> _Written instruction_: Update the material from the line with "You are a computer-use agent. Screen dimensions: 1071x561" up to and including the line with "(x=450, y=225)" by changing "icon" to "symbol" throughout, with everything else left as is. Return only those lines.

========================================

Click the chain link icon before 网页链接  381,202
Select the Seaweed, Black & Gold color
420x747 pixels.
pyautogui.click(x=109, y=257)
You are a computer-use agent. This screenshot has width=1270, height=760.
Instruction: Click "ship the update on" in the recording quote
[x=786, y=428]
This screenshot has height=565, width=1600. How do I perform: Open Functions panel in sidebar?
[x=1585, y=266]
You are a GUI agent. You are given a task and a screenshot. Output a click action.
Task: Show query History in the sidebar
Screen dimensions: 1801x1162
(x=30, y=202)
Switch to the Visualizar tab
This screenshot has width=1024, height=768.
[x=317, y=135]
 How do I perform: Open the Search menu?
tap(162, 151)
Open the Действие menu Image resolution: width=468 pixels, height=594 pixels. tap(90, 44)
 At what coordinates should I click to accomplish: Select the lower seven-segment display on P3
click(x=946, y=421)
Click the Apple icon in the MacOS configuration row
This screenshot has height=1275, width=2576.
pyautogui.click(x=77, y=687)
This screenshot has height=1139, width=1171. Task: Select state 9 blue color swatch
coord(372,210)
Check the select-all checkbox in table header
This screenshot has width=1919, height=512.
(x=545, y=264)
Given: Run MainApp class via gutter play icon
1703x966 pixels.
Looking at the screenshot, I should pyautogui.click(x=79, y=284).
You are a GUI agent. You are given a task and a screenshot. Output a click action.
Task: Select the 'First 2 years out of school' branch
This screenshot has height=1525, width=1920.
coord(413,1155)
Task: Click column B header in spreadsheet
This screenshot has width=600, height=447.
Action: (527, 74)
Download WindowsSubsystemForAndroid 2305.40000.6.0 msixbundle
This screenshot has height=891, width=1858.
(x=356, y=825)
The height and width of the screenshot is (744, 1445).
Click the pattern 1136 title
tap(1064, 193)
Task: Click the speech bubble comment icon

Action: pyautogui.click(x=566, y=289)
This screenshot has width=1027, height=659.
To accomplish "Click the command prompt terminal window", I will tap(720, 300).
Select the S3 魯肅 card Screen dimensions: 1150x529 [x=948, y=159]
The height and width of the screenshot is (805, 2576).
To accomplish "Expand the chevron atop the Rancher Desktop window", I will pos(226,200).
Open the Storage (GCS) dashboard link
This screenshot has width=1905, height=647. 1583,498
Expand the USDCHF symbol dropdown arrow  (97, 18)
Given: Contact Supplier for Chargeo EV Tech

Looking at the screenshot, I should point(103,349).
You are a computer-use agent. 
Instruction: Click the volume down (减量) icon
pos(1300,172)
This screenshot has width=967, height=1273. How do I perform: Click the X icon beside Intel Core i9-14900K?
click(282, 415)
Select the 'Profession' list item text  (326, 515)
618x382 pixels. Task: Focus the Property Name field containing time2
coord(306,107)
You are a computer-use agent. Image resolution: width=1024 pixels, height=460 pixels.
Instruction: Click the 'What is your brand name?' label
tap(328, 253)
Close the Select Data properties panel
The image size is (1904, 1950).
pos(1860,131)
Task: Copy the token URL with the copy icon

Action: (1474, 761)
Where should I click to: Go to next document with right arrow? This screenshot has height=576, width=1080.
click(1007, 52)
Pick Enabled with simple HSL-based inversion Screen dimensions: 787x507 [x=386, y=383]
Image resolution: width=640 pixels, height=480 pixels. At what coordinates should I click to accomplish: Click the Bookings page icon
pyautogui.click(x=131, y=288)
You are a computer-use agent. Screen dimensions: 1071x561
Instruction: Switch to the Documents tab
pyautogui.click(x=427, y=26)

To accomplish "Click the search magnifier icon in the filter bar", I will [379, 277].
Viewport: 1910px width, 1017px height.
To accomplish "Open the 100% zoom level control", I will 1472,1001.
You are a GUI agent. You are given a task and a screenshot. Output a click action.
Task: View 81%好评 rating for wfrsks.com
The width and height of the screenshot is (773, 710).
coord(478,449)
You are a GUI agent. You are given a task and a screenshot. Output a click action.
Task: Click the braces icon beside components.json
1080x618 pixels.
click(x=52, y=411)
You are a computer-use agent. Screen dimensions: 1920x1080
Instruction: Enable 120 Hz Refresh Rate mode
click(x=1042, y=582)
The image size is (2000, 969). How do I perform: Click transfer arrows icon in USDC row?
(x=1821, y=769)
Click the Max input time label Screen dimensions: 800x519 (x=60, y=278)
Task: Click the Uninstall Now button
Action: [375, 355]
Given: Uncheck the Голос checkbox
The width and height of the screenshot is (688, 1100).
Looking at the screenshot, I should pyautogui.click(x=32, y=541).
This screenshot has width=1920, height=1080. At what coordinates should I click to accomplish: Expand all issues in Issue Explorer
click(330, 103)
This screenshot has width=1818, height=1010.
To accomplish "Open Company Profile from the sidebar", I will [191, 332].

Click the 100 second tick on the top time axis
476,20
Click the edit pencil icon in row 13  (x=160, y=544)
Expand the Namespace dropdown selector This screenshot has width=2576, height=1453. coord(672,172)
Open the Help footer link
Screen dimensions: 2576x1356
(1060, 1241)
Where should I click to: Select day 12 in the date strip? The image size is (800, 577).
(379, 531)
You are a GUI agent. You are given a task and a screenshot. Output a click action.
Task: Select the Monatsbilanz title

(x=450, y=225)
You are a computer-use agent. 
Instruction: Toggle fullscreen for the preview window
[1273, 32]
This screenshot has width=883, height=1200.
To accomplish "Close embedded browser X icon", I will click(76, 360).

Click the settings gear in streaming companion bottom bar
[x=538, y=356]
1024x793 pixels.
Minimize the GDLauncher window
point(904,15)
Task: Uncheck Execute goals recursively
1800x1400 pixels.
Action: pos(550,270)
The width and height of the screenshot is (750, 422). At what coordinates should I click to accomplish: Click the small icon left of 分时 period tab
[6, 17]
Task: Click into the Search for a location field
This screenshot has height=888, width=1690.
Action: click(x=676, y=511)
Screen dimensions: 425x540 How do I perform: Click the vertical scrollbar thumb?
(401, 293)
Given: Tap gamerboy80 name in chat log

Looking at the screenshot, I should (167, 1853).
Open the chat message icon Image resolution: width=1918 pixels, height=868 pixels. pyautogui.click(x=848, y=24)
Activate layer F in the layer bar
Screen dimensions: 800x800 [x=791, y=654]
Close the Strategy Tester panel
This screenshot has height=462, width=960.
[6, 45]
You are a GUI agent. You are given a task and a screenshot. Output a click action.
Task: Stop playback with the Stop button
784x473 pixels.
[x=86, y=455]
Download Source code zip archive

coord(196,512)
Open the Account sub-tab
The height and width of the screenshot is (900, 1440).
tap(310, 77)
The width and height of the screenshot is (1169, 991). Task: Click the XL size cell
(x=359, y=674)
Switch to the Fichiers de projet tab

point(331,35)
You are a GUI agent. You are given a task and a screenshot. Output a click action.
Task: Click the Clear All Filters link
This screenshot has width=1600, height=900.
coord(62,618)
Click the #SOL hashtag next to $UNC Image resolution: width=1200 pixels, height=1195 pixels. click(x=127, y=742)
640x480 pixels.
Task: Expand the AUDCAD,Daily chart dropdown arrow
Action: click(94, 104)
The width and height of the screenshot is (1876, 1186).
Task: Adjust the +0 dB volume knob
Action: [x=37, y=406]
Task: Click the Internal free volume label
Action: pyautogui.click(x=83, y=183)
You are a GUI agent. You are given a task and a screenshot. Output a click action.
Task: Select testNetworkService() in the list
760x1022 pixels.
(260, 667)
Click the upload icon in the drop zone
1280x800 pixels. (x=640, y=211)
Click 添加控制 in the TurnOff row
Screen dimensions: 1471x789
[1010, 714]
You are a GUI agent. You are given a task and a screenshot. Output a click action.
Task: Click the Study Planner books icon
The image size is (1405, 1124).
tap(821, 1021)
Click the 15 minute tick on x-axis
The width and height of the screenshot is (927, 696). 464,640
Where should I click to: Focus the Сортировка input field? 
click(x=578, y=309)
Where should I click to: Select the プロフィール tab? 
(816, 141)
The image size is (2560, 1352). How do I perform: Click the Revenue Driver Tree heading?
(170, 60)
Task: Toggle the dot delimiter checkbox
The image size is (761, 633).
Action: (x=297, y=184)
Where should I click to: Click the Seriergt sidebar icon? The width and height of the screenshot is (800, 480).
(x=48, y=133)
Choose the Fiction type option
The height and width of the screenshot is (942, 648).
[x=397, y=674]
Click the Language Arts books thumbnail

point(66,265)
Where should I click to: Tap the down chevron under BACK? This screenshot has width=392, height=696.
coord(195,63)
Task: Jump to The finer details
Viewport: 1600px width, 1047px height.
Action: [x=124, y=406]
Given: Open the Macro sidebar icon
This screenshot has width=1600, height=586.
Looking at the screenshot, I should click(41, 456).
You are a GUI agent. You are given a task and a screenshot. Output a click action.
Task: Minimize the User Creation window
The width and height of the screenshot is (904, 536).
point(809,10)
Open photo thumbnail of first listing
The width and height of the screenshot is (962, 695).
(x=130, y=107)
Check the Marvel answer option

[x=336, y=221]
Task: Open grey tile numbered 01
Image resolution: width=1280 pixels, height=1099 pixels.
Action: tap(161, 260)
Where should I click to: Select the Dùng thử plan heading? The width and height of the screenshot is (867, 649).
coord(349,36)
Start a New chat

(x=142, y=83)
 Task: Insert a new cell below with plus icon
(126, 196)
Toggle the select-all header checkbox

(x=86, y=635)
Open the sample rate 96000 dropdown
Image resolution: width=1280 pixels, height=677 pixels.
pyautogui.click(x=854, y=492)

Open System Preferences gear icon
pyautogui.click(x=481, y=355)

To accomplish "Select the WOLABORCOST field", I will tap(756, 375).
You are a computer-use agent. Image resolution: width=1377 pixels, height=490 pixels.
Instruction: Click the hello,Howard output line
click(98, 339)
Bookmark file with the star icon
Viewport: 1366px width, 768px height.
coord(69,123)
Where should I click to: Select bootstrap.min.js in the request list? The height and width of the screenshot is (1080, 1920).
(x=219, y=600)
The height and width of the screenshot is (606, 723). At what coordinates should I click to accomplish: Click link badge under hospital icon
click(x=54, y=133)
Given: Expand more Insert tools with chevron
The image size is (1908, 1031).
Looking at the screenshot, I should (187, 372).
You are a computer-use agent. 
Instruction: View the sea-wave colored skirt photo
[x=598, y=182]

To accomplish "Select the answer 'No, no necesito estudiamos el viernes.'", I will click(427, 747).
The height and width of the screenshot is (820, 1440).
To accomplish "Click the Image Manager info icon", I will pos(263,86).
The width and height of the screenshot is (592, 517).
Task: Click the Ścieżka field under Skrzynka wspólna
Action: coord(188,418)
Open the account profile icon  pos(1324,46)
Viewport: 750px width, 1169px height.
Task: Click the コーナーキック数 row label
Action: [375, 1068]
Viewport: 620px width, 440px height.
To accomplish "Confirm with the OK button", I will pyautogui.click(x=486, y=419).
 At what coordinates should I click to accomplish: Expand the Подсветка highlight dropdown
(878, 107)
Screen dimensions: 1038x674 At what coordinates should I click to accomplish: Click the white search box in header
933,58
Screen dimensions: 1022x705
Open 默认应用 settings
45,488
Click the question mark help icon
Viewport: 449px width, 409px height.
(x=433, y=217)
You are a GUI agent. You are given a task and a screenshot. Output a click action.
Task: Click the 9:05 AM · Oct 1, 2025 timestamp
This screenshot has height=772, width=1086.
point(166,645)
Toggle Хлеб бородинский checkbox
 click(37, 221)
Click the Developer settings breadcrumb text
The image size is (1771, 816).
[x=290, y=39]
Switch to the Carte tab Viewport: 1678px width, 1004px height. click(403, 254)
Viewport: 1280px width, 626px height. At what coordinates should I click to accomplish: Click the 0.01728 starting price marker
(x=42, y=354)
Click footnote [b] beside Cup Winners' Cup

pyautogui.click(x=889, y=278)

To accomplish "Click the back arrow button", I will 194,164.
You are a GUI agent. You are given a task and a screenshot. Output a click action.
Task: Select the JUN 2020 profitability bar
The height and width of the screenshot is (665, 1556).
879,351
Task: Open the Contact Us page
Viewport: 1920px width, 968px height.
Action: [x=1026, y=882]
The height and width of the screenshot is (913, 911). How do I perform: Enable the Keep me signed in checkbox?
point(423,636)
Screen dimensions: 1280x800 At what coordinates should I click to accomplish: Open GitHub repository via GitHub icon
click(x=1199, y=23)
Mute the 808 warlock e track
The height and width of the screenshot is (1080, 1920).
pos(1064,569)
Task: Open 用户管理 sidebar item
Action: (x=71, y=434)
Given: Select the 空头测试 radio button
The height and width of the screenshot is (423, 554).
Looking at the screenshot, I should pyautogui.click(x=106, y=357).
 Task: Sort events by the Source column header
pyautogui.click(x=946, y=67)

========================================

> _Answer below_:
You are a computer-use agent. Screen dimensions: 1071x561
Instruction: Switch to the Documents tab
pyautogui.click(x=427, y=26)

To accomplish "Click the search magnifier symbol in the filter bar", I will [379, 277].
Viewport: 1910px width, 1017px height.
To accomplish "Open the 100% zoom level control", I will 1472,1001.
You are a GUI agent. You are given a task and a screenshot. Output a click action.
Task: View 81%好评 rating for wfrsks.com
The width and height of the screenshot is (773, 710).
coord(478,449)
You are a GUI agent. You are given a task and a screenshot. Output a click action.
Task: Click the braces symbol beside components.json
1080x618 pixels.
click(x=52, y=411)
You are a computer-use agent. Screen dimensions: 1920x1080
Instruction: Enable 120 Hz Refresh Rate mode
click(x=1042, y=582)
The image size is (2000, 969). How do I perform: Click transfer arrows symbol in USDC row?
(x=1821, y=769)
Click the Max input time label Screen dimensions: 800x519 (x=60, y=278)
Task: Click the Uninstall Now button
Action: [375, 355]
Given: Uncheck the Голос checkbox
The width and height of the screenshot is (688, 1100).
Looking at the screenshot, I should pyautogui.click(x=32, y=541).
This screenshot has width=1920, height=1080. At what coordinates should I click to accomplish: Expand all issues in Issue Explorer
click(330, 103)
This screenshot has width=1818, height=1010.
To accomplish "Open Company Profile from the sidebar", I will [191, 332].

Click the 100 second tick on the top time axis
476,20
Click the edit pencil symbol in row 13  (x=160, y=544)
Expand the Namespace dropdown selector This screenshot has width=2576, height=1453. coord(672,172)
Open the Help footer link
Screen dimensions: 2576x1356
(1060, 1241)
Where should I click to: Select day 12 in the date strip? The image size is (800, 577).
(379, 531)
You are a GUI agent. You are given a task and a screenshot. Output a click action.
Task: Select the Monatsbilanz title

(x=450, y=225)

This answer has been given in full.